Chapter Summary

This chapter presented good reasons for studying the various fields of business, including the diversity of disciplinary choices, career variety, and earnings potential. You saw the disparities between how students perceive their financial worth and why employers disagree—as it pertains to the learning outcomes of your curriculum and the knowledge and skills you obtain. Recent research from recruiters and employers revealed what skill sets they expect.

This chapter examined the ways to fast track your career and how research competence is a necessary part of that process. As to research skills, business research provides the knowledge and expertise needed to solve problems and meet challenges in daily decision-making. Those skills coincide with helping managers frame business problems, conduct the research, and communicate the findings. The skills also enable managers to assess the research contributions of other providers.

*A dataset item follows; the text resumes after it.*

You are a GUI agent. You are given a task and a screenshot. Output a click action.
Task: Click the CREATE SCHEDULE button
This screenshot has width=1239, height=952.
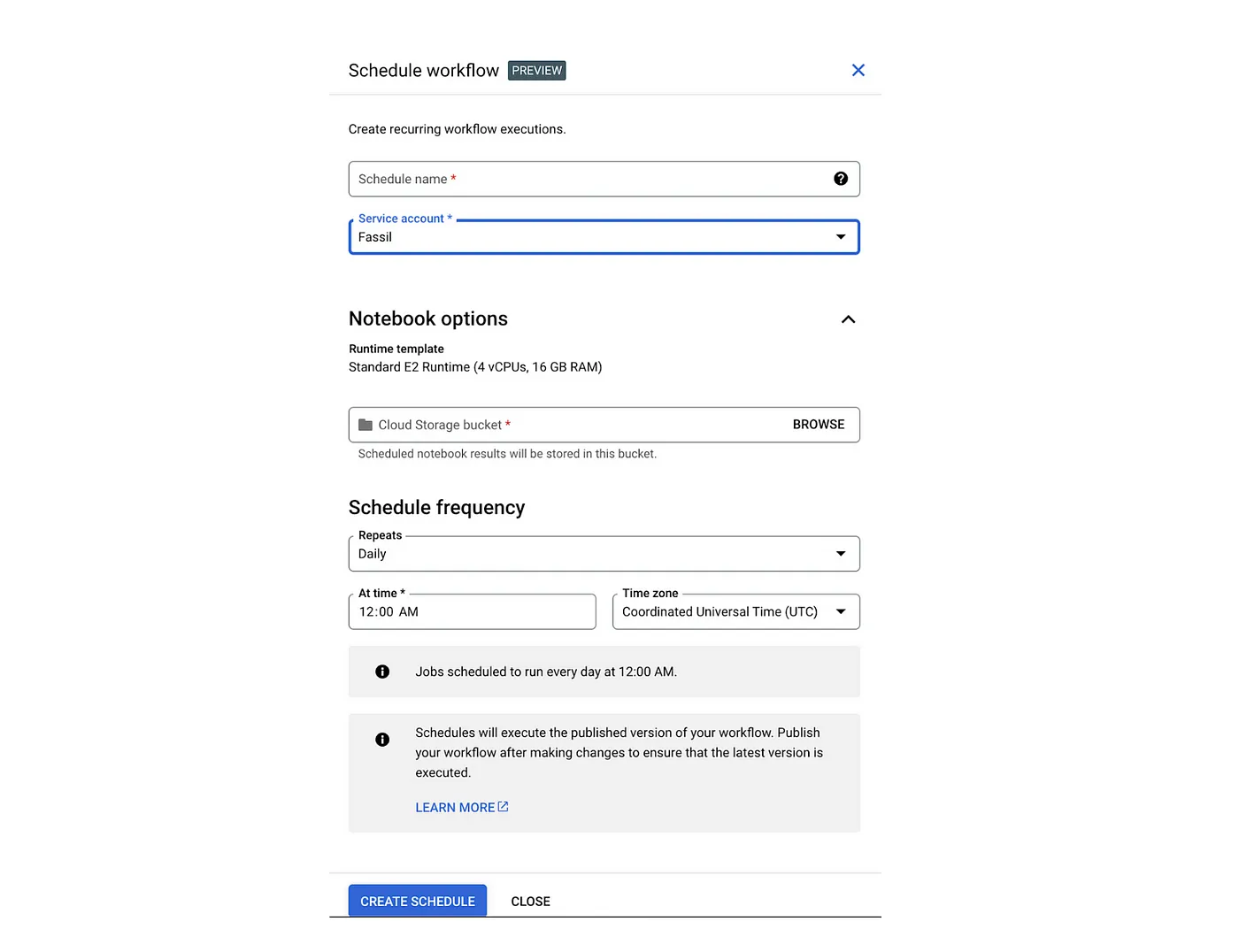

I offered evidence of official recognition for research competence and its importance in attaining the highest level of business education, which in turn increases managerial skills and leads to career opportunities.

Other reasons to profit from research skills include the following: (1) Research-based information represents the pinnacle of support for decision-making. (2) Early-career employees may be called upon to do a study and present the findings to a high-level executive, and this opportunity may be career changing. (3) During your career, you may need to buy research services through outsourcing or evaluate research that was conducted internally by others. (4) Finally, you may seek a prestigious career as a research specialist in an organization or a position as a consultant.

A definition for business research was presented and the continuum from basic to applied business studies described.

In establishing a broad context for business research and your student project or managerial problem, I explored six different “purposes” of research including reporting, exploring, describing, explaining, predicting, and changing (action research).

Eight characteristics of good research, the pillars of your research knowledge and the basis for an excellent research report, are the standards by which to judge good research. They include ethical issues, the research purpose, design, procedures, data and instrumentation, findings, researcher qualifications, and outcomes. They exemplify the best qualities of basic scholarly research as well as carefully constructed applied business research.

In examining research orientations, you discovered that philosophical perspectives often prevail in determining the research strategy. Whereas the underlying philosophy that legitimizes a particular stance should be pragmatic, it often reflects the beliefs of researchers or the views of an academic discipline. This was illustrated with Exhibit 1.2, from the metaphor of the “Research Onion.”

A “Road Map” with waypoints showed critical events in the book’s content and, particularly, the activities along the route of the research process. It is intended to help you navigate this book.